That's a really nifty little tank. How do you manage keeping the lighting low enough to avoid algae issues? I've got a little 2.5 gal tank on a window sill but I found that after about two weeks, I had an algae bloom so thick I couldn't see half an inch into the tank...


----------



## chadly (Dec 19, 2005)

The window is in the shadow of an overhang for a good majority of the day. It's not until late afternoon that the window gets direct sunlight. I still get gsa on the glass, but nothing else.

I have another one that has some pre used aquasoil and some anubias petite that had some hair algea on them and it just turned into a huge mess. I also put some root tabs in the substrate, which I think I shouldn't have. So that tank is now emersed growing anubias nana petite and crypt parva.


----------



## Rana (Feb 27, 2008)

How do you maintain the temperature with such little volume? 

Some moss in this tank will go well cherrys


----------



## chadly (Dec 19, 2005)

I don't, temp fluctuates with room temp. The temp range is always within the range the shrimp will survive.

The hair grass is filled in prob 1/3 of the tank. I'm not into adding any moss.


----------



## Sunstar (Sep 17, 2008)

I have a tank about that size. Its on my desk and has a halogen lamp.

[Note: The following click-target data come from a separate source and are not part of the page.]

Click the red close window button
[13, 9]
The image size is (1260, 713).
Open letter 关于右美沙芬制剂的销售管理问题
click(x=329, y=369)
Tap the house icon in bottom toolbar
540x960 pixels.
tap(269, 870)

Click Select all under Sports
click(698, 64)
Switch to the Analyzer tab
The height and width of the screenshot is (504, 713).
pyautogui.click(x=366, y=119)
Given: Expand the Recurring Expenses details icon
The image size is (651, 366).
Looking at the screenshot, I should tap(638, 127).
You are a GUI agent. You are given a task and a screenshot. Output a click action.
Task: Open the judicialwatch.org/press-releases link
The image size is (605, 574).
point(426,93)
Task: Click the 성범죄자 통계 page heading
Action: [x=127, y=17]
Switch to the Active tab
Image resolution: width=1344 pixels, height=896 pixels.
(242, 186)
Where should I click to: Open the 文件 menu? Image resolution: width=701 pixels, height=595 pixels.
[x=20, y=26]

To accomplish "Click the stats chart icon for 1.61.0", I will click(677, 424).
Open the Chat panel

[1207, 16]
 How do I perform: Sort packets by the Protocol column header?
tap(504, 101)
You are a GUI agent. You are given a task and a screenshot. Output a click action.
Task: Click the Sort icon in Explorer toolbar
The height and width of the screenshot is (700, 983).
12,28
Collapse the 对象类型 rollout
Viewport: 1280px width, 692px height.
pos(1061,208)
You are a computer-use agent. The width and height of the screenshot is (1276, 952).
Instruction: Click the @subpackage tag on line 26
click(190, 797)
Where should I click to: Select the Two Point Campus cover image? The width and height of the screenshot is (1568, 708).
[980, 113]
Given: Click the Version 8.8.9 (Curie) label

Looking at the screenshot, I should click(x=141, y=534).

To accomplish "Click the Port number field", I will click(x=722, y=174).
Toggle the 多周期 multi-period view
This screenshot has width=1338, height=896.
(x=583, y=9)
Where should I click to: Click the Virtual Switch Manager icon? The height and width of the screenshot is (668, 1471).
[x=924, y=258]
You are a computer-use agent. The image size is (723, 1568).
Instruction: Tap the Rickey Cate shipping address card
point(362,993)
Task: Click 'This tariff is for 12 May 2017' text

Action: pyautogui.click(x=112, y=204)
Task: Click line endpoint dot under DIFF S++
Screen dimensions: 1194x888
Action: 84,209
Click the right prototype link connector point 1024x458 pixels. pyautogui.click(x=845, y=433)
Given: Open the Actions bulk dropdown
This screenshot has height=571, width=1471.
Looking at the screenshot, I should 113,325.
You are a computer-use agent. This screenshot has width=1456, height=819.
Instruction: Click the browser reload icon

I'd like to see up to date pics of that. It looks pretty sweet.


----------



## Th4nhPh0ng (May 12, 2008)

Thats neat =)


----------



## chadly (Dec 19, 2005)

found a few more in there, at least 6 that I've counted.


----------



## akamasha (Jun 27, 2008)

Great idea for filling in a small space


----------



## chadly (Dec 19, 2005)

Some sorta-updated shots.


----------



## gravy9 (Aug 28, 2008)

Chad,

Very nice work indeed.

What kind of tank is that? Did you construct it yourself?


----------



## chadly (Dec 19, 2005)

thanks, It's actually a small plastic container I bought at michaels' craft store...


----------



## akamasha (Jun 27, 2008)

Very cool idea !!!!! Thanks for sharing.


----------